More feedback from SCC'23 teams about CM-MLPerf automation:

[x] Provide a tutorial how to debug CM scripts/workflows - maybe we can make a simple video tutorial?
[x] Provide a list of all main flags for CM script to run MLPerf inference benchmark
[ ] Describe all compatible flags and variations for CM script to run MLPerf inference benchmark
[ ] Provide a description of a used model (and/or a link to original paper) and how to optimize it (quantize/prune/etc)
[ ] Improve logging in CM (particularly when CM is in interactive mode): https://github.com/mlcommons/ck/issues/1017
[ ] Visualize all dependencies in a CM-MLPerf script: https://github.com/mlcommons/ck/issues/1018

gfursin commented 9 months ago

Another idea is to stop CM just before running the command and show how we prepared the command line and which cache entries are used (with inference sources, model, dataset, loadgen, etc) ... This is what --debug flag already does but we may mention it explicitly.

Also, we should simplify tutorial and only describe the CM command to run full MLPerf inference benchmark out-of-the-box with all the flags that can customize execution - we plan to prepare a higher-level CM-MLPerf launcher to do that.

gfursin commented 9 months ago

Yet another suggestion is to make it clear that CM is not a "reproducibility" tool but a workflow automation tool that attempts adapt benchmark/applications to continuously changing software and hardware.

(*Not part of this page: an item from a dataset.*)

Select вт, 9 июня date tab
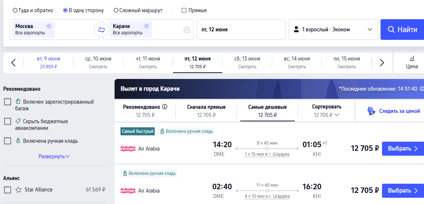424x204 pixels. 48,62
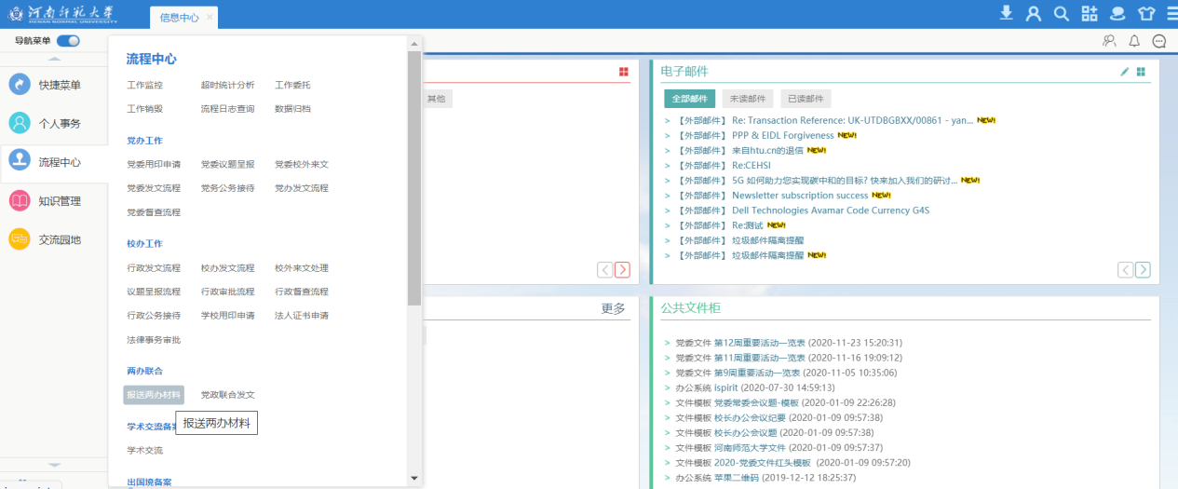Click the download icon in top bar
Viewport: 1178px width, 489px height.
click(1006, 13)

When combined with Docker, we can ensure that we can run a benchmark (even though it doesn't guarantee reproducibility of performance numbers since we may not have a control to pin threads to specific cores, control NUMA, set frequency of different cores, etc). But CM users want to run MLPerf with new software/hardware even if it fails, because we can then collaboratively improve CM scripts and make them more portable and reproducible as a community effort - we should highlight it in the tutorial!

gfursin commented 6 months ago

We added support for most features from here in CM v2+. I am closing this ticket and we will open a new one with a few pending features if needed.